Aug. 3, 2021 (EIRNS)—One of the criticisms leveled against the climate models used to terrify the world with the unfathomable horror of a change of 1.5 degrees by the turn of the century, relates to how modelers deal with uncertainties.
The entire Earth is a very complex system to model, and our understanding of many of its processes—wind patterns, rainfall, ocean circulation—is incomplete. This means that models cannot claim to be based purely on fundamental physics and well-known laws of nature, the way a simple physics demonstration used in a classroom would.
Instead, each of the uncertain values that is incorporated into the final model has some “wiggle room” in the specific value given to it.
If there are only a few uncertainties, the model as a whole will have only a few adjustment points, and there may be a very small range of setting the uncertain parameters that results in the model accurately producing past data, against which it can be verified.

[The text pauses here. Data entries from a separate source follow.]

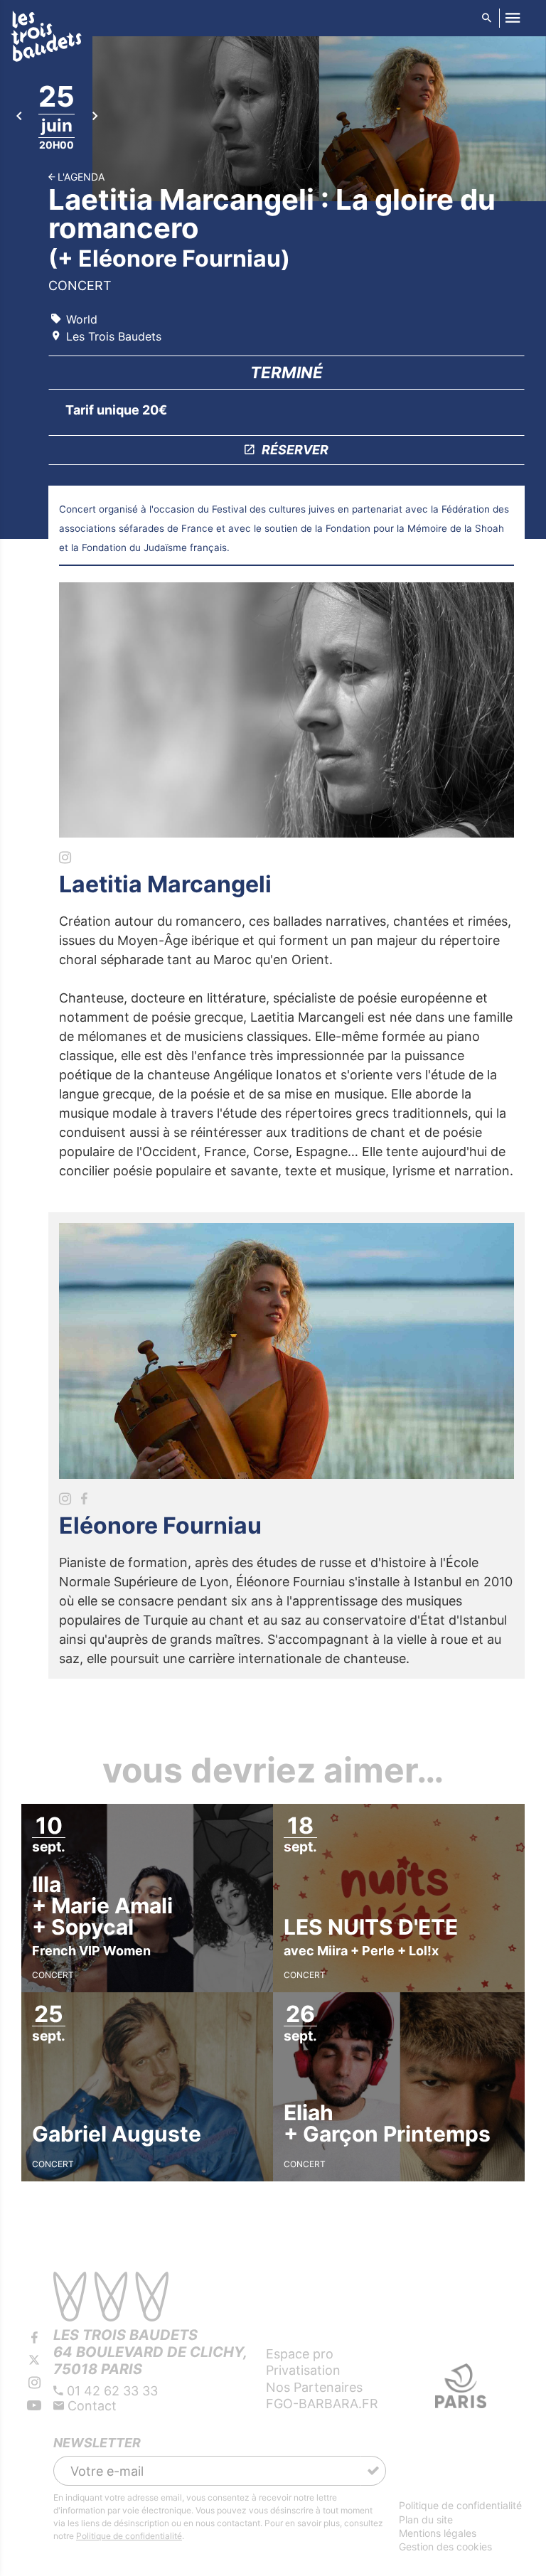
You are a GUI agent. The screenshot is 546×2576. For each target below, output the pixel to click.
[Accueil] (46, 39)
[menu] (512, 18)
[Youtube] (34, 2405)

But if there are many “knobs” on the machine, so to speak, there can be many ways of adjusting them such that the model matches the past relatively well (given the extremely incomplete data, no one expects perfection), while offering wildly different predictions for the future.

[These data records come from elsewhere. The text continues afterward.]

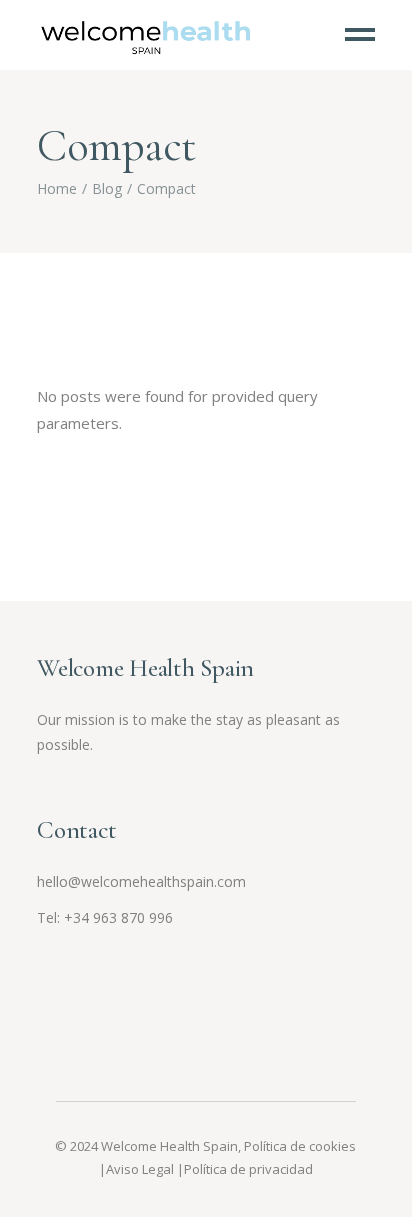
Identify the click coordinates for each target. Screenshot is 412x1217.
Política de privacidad (248, 1169)
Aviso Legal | (145, 1169)
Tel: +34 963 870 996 (105, 917)
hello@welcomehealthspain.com (141, 881)
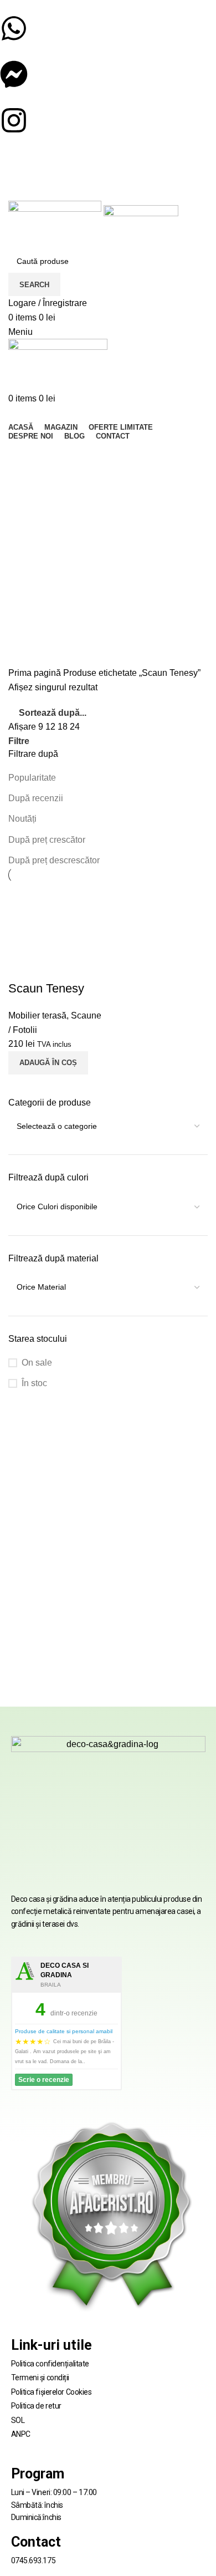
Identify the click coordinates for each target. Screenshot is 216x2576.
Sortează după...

Climate models have many free parameters, many knobs to adjust, such that their matching past data says little about their ability accurately to predict the future. In this sense, you can get the underlying climate data to confess anything you’d like about the future, including out- of-control warming.
The Executive Director of the CO₂ Coalition recently wrote about the origin of climate models: “The father of these models was Cold War military theorist John von Neumann, who wanted to see if we could cause drought in the Soviet Union. He failed, thank goodness. Von Neumann joked, ‘with four parameters I can draw an elephant, and with five I can make him wiggle his trunk.’”

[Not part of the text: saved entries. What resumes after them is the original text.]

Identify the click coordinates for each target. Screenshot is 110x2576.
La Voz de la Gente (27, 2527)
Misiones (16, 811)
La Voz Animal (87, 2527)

Professor Will Happer uncovered a 2010 paper by Jürgen Mayer et al. (DOI: 10.1119/1.3254017) that does just that. They use a Fourier coordinate expansion with four complex parameters to successfully parameterize a shape resembling an elephant. And adding a fifth causes the trunk to move around as its path is traced.
(Unlike the cases in climate models, in this case there was no data against which to validate the parameters, so the authors were completely free to set them as they pleased.)
What can a climate modeler achieve with hundreds or thousands of free parameters?